Тут Вадим вылез из кресла и подошел к письменному столу, заваленному фолиантами чудовищной толщины. Поворошив какие-то бумаги, он опять повернулся ко мне.
— Борхес использовал в своей новелле традиционные китайские источники. Так вот, если покопаться в них поглубже, то можно рассчитать срок окончания заклятия. Этот срок, — Он бросил взгляд на старинные часы с гирями, Наступит примерно минут через сорок. Мне стало смешно:
— Вадим! Я тебя не узнаю! Наверное, в твоем чае было слишком много коньяка. Ты же сам когда-то коллекционировал не случившиеся «концы света», а теперь такое несешь. Очевидно, я заболтал тебя до умопомрачения своими теориями…

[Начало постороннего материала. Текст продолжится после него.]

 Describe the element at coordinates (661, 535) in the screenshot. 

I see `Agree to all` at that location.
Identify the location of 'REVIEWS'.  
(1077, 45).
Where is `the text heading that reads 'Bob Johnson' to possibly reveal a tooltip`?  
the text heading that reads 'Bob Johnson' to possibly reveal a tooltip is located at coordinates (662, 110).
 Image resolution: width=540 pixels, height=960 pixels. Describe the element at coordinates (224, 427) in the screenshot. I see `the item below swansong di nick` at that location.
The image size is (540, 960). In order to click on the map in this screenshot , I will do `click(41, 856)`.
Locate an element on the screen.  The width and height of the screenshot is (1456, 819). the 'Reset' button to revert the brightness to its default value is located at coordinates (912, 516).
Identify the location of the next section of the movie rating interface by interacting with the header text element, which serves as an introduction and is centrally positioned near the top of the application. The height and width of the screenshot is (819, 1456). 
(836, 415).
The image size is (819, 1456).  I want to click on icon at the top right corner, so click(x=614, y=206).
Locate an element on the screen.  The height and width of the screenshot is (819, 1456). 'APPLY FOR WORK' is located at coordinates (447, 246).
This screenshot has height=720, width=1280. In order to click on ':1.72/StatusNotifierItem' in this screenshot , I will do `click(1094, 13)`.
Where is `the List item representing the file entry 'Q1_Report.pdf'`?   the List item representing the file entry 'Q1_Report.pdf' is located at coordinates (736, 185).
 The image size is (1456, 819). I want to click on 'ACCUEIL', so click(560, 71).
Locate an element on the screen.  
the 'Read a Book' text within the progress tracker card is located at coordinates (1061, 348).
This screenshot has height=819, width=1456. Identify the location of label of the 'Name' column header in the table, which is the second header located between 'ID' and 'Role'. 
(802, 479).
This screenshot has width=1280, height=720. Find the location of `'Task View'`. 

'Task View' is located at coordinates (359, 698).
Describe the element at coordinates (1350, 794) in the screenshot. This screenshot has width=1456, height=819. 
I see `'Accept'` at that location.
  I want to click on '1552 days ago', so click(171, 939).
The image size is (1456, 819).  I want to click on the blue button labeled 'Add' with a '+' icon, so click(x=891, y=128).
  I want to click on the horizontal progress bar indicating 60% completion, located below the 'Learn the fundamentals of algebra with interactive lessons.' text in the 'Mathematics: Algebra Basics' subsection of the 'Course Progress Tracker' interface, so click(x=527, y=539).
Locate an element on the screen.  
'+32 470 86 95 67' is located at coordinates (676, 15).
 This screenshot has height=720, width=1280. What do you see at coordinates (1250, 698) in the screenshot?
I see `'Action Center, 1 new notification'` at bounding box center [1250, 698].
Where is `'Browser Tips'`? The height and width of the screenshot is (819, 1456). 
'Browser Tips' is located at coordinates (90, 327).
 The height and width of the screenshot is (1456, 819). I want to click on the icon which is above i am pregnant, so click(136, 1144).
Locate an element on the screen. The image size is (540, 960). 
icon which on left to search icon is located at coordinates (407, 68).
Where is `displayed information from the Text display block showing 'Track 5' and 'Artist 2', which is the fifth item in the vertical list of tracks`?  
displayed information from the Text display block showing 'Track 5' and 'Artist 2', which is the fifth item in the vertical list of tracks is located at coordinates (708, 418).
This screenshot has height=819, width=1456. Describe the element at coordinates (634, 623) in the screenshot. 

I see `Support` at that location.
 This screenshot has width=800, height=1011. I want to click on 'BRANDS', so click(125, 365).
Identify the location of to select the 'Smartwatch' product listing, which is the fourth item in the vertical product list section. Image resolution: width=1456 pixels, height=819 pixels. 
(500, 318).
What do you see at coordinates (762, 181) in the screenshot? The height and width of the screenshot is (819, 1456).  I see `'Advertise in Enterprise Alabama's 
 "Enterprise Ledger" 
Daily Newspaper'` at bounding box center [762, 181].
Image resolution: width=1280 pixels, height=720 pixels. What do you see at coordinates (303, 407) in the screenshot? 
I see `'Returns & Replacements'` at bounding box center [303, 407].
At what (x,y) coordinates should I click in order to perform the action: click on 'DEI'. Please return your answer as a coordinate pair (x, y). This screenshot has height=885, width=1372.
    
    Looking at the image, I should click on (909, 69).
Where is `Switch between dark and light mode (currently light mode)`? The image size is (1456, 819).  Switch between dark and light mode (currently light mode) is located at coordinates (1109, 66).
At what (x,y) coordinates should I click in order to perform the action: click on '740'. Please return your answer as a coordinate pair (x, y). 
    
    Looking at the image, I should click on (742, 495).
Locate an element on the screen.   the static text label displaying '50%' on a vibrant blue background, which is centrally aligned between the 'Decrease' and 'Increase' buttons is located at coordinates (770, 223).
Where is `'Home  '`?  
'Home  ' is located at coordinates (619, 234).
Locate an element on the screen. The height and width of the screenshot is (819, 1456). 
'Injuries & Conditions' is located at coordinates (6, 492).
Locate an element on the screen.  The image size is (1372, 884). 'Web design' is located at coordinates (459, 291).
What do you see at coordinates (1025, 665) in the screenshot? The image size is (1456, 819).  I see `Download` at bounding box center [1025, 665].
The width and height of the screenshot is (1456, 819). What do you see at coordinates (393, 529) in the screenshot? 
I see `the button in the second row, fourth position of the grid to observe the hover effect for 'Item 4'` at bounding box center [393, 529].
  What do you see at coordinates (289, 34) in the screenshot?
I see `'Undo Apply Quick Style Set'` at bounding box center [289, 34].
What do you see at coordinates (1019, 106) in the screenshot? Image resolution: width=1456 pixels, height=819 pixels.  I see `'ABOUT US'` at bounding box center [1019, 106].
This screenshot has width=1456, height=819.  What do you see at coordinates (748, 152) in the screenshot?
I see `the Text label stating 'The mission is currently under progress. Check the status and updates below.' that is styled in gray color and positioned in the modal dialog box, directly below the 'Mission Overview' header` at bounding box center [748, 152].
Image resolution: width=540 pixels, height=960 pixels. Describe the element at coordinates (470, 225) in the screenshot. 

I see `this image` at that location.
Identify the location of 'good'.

Лучше, наверное, мне пойти домой.
Мы еще немного потрепались о зеркальных существах. Я иронизировал на тему их возмущения и по поводу своего ужасного положения, Вадим же развивал мысль о том, что они ничего не осознают, а живут, размножаются и умирают, подражая нам, как сомнамбулы. Над этой идеей я тоже позабавился, а потом начал собираться. К этому времени стало очевидным, что коньяка было слишком много в чае именно у меня — я приобрел склонность к витиеватым жестам и нес все, что подворачивалось под язык.
Васисуалий шарахнулся в сторону и, ловко вскарабкавшись по ковру, спрятался на стенке.
— Да! Зеркальные существа! — орал я в прихожей при молчаливом попустительстве Вадима, строя рожи своему отражению в огромном настенном зеркале, потускневшем от древности, — Я знаю, вы слышите меня! Вы только и ждете, как бы отнять у нас нашу свободу воли! Наше изначальное, богом данное право на волеизъявление себя во всех мыслимых и немыслимых категориях! То, что составляет основу нашей личности, наше истинное «Я», нашу сущность! Я ненавижу вас! — тут я погрозил зеркалу кулаком, пытаясь одновременно натянуть заботливо поданный мне Вадимом плащ, — Я растерзаю вас! Я всегда этого хотел, хотел отомстить… И мне плевать на вашу Рыбу! Плевать! Я, если хотите знать, сам Рыба! Рожден по гороскопу! Изначально! Я — Рыба! Моя свобода трехмерна, она безгранична! И теперь я возглавлю наш последний, наш решительный бой за свободу!
Я взглянул на свое отражение, застывшее в ужасе, потом на Вадима. Он угрюмо смотрел на меня маленькими злобными глазками. Чешуя на его горле удивительно скоро крепла, превращаясь в броневой воротник, а в струях дыма, бивших из расширявшихся ноздрей, начали проскакивать искры.
— На этот раз им нас не остановить! — воскликнул я и, шевельнув костяными плавниками, взмыл к потолку.